Come on, you've been a Lispm administrator long enough to know that they
are wonderful when they work, but can be real bitches when they're
broken.

	     All I want is a clean disk with the initial FEP filesystem on it.
    Please, someone tell me what it takes to get this done?  Every time it
    seems like I am making some progress I get stuck.  Enough whining, on to
    the facts:

    Once I get the flods loaded, then what?  The documentation says I have to
    "clear machine", "load microcode", "set disk type",  then "disk restore".
    Well, all these operations try to access the tape drive.  What tape am I
    supposed to have in there?  "Clear machine" seems to fail on every tape.
    So I tried just loading microcode from a tape wrote using Paul Cross'
    instructions.  That seemed to take.  Then I dumped the IFS tape in the
    machine and did "disk restore".  That gave an error of "not FEP overlay".
    An annoyance here is that every time you get an error the machine forgets
    all the FEP commands and you gotta reload the flod tape again by typing
    "load cart:" 7 times!

    I appeal to anyone who knows to please explain the procedure.

See if you can get someone at Symbolics to loan you a "Breath of Life"
tape (if they won't lend it, they'll certainly sell you one, for a
couple hundred $).  It's a single tape that has everything that is
needed to resurrect a machine with no working disk.  It includes a
special flod that runs a script to automate the whole process.
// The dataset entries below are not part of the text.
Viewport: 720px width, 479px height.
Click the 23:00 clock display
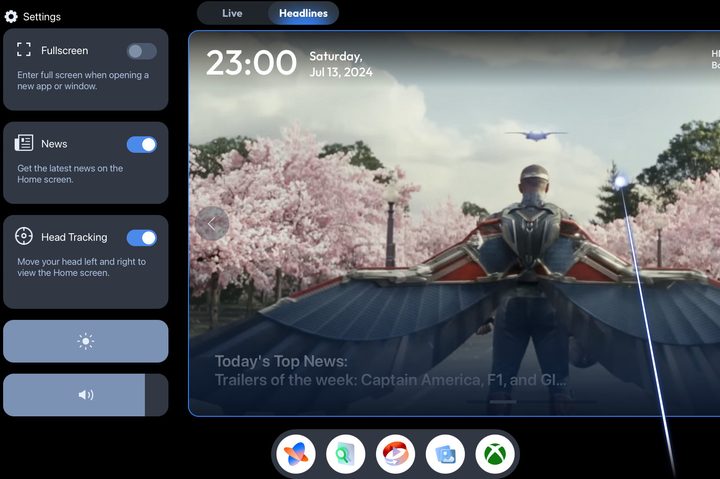click(x=251, y=62)
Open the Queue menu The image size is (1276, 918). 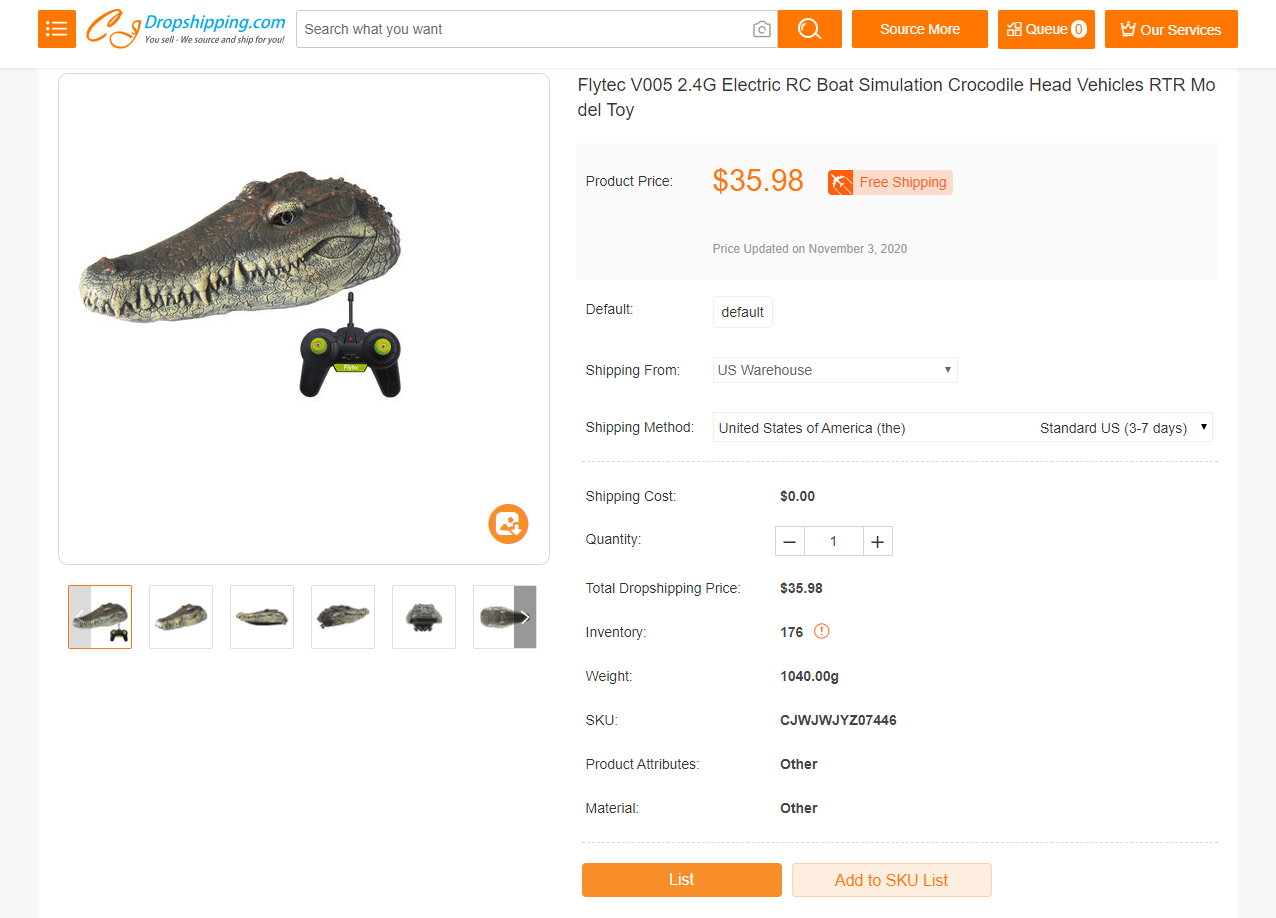tap(1046, 29)
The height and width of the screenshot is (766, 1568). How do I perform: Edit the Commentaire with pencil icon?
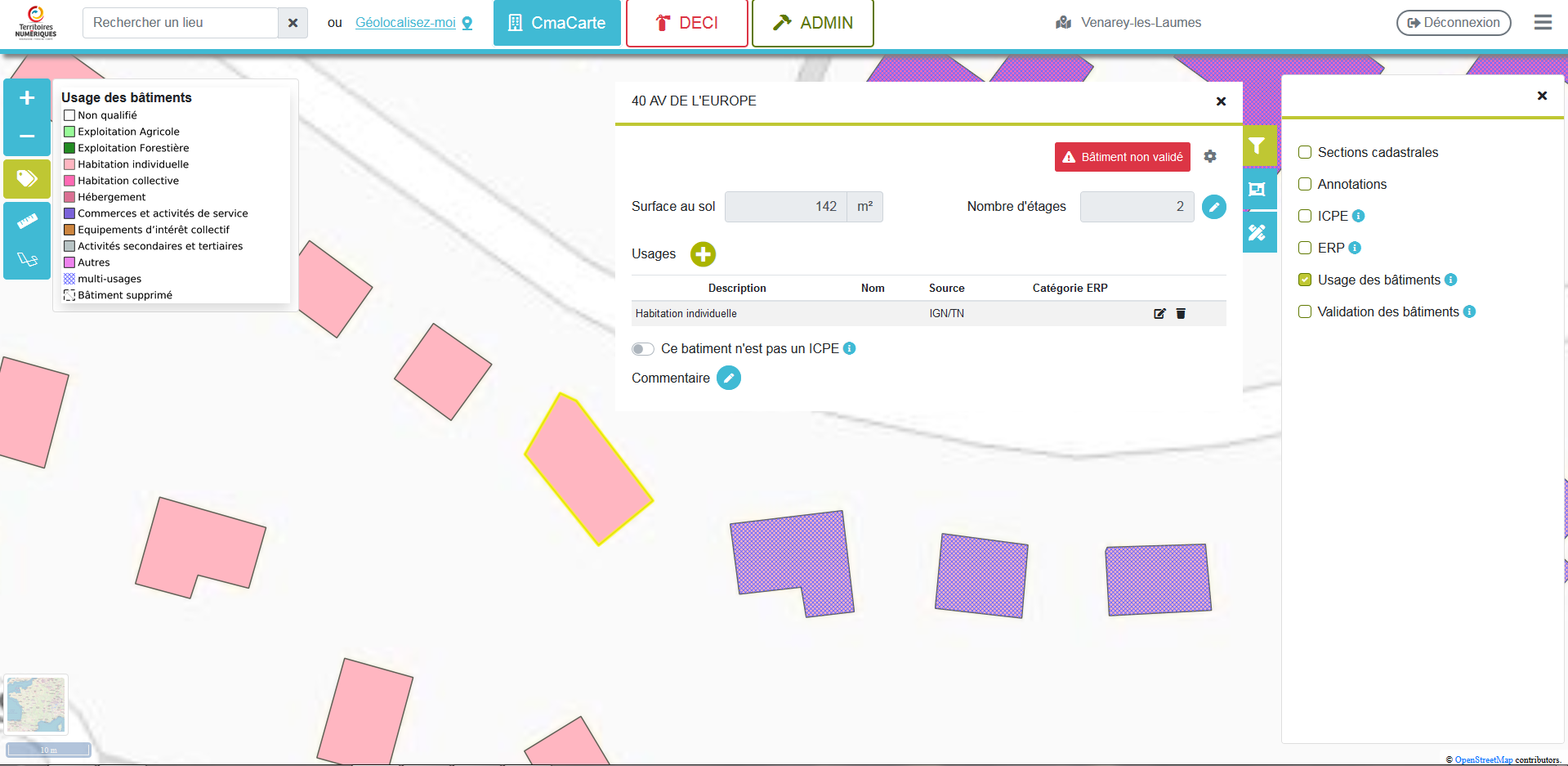tap(729, 378)
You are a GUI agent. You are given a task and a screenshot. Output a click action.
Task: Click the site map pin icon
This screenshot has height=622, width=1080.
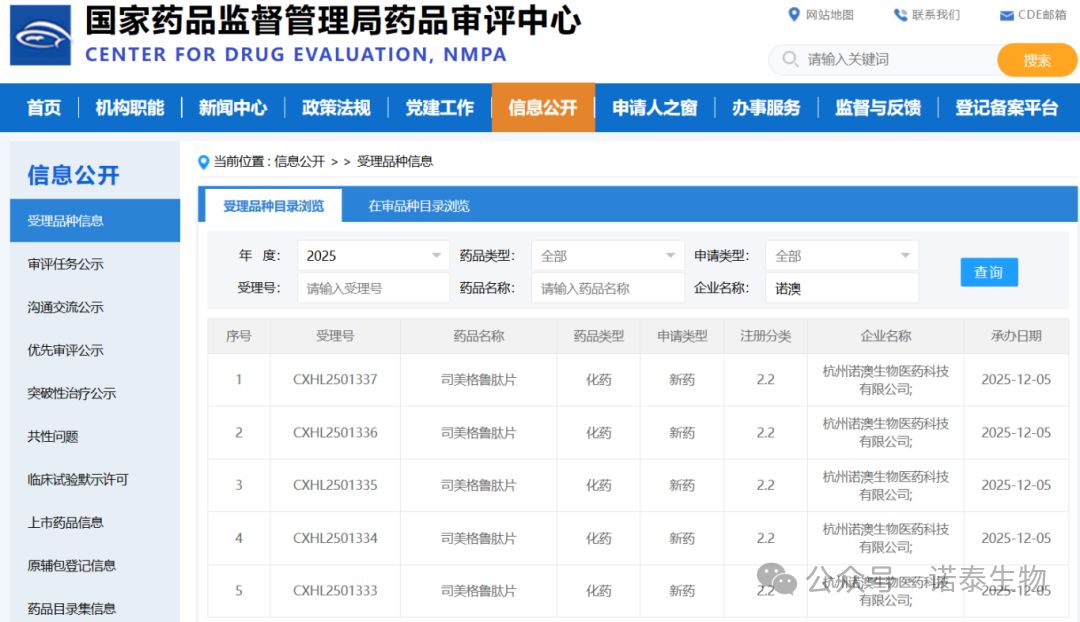[794, 14]
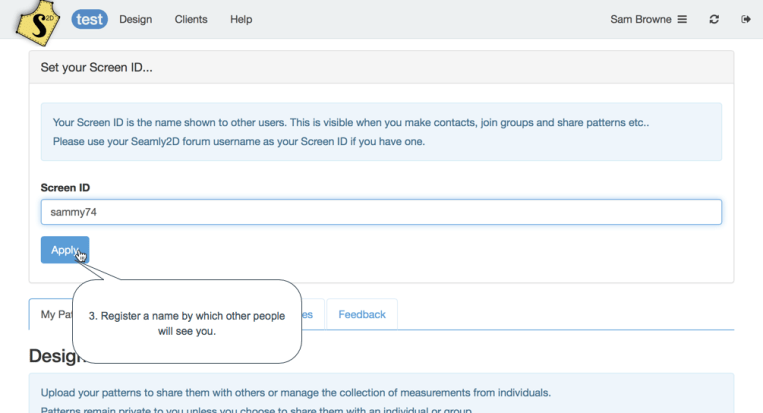Open the Design menu
Image resolution: width=763 pixels, height=413 pixels.
135,19
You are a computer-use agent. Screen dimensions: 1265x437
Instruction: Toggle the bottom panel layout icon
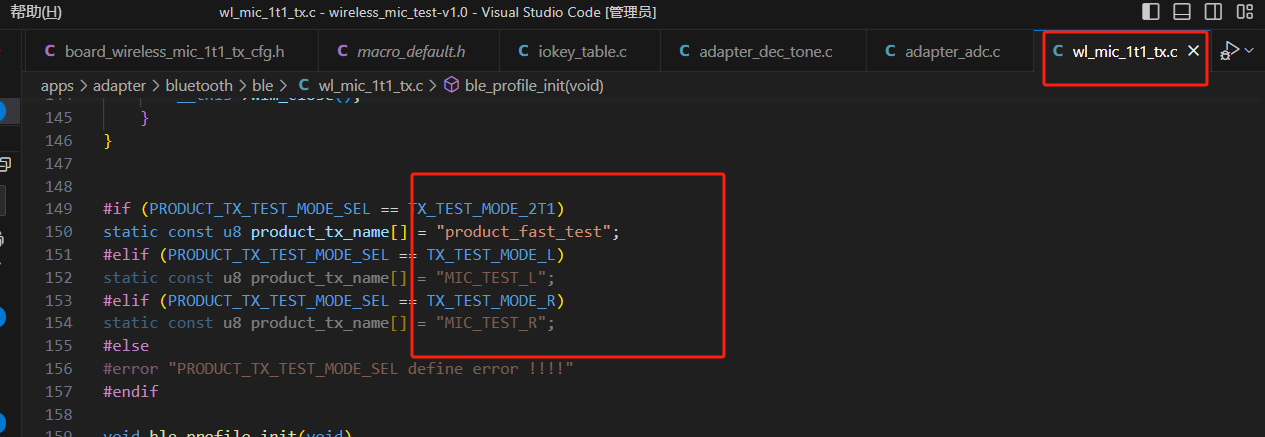click(x=1182, y=12)
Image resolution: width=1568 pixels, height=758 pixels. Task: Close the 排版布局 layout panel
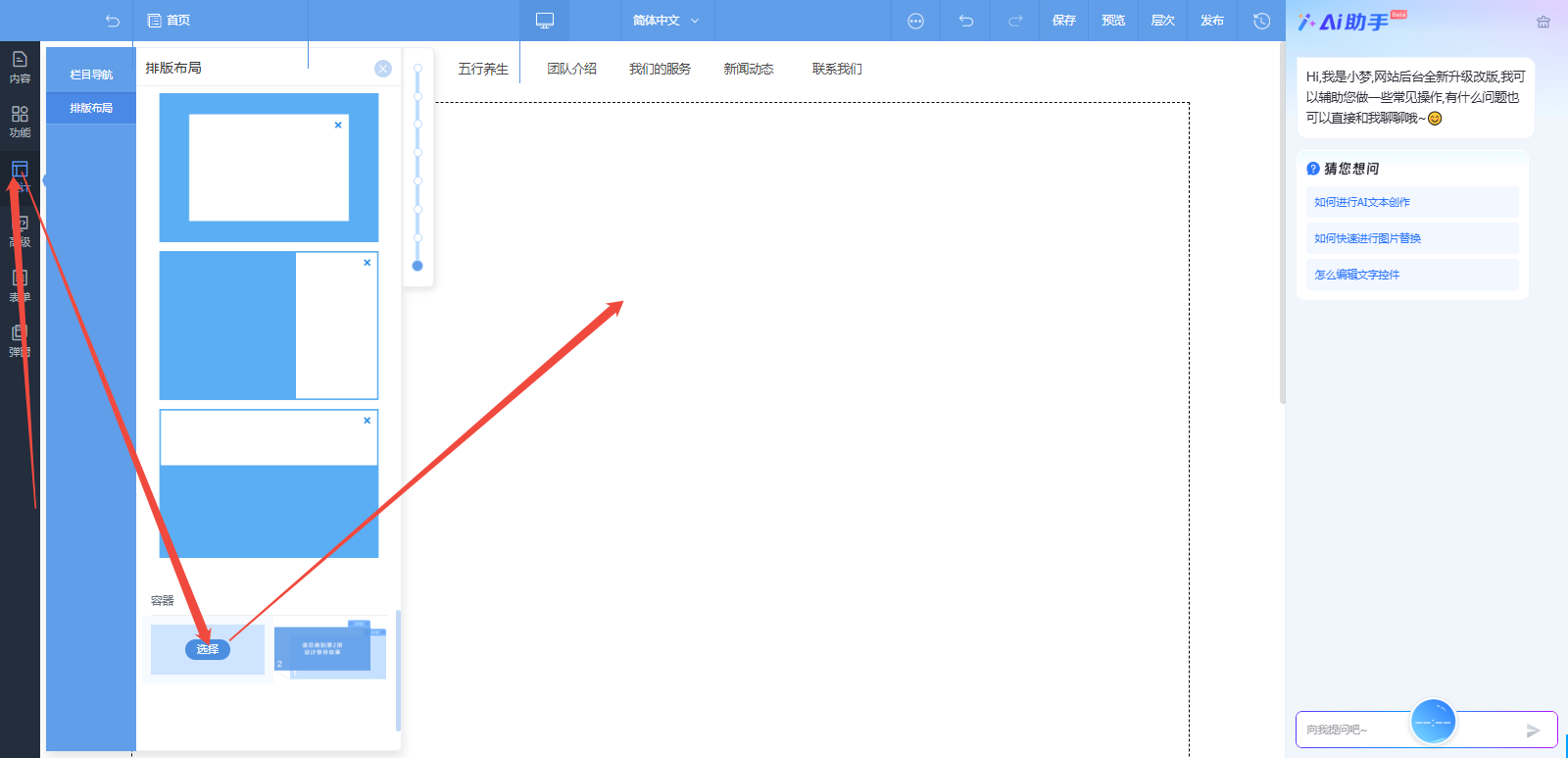tap(383, 69)
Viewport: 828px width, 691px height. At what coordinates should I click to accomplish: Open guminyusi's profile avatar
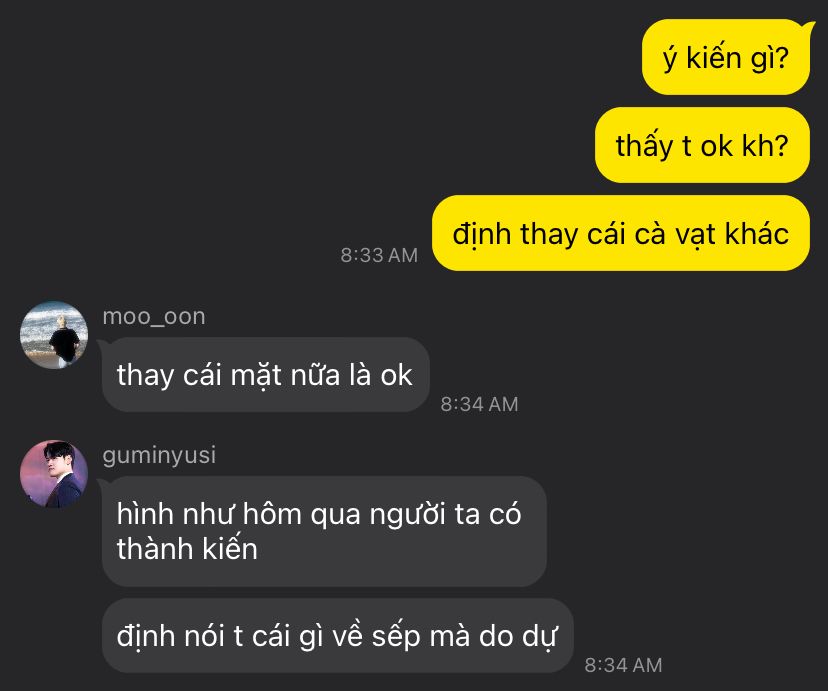point(54,474)
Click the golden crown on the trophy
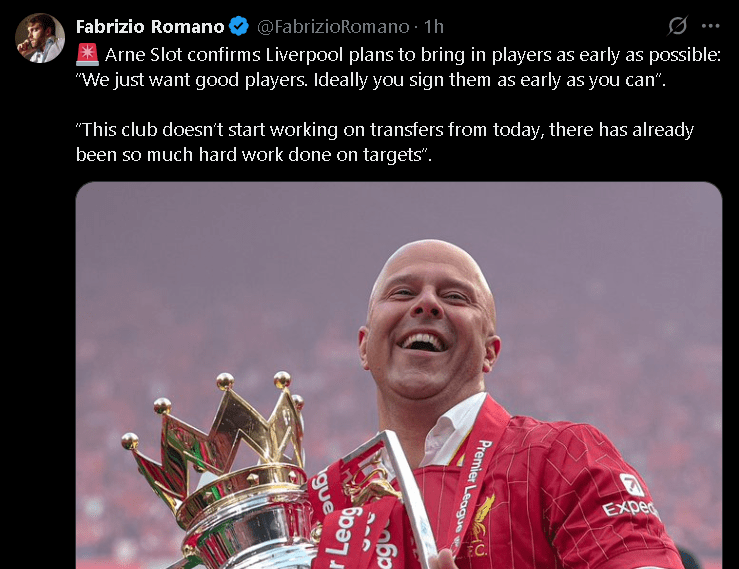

Here's why "disk restore" complained about the tape not being a FEP
overlay (i.e. a flod).  The FEP only has enough memory for the contents
of one flod file at a time.  The "scan" command just reads the table of
contents of the file, adding the commands to its index.  When you invoke
a command, it then reads the appropriate flod into memory if necessary
(if you've ever wondered why there's often a pause when you type the
last word of a FEP command, that's what is happening then).  For those
of you who have been computing long enough to remember overlays in
pre-VM OSes, this should seem familiar (and it's why flods are called
"FEP overlays").

So, when you type the FEP command, the FEP has to read the disk flod
file into memory from the tape in order to execute the command.

So, I think it should work to keep the flod tape in the drive except
while you load the microcode from its tape.  Then when you do the disk
restore, wait for the prompt before putting the IFS tape in.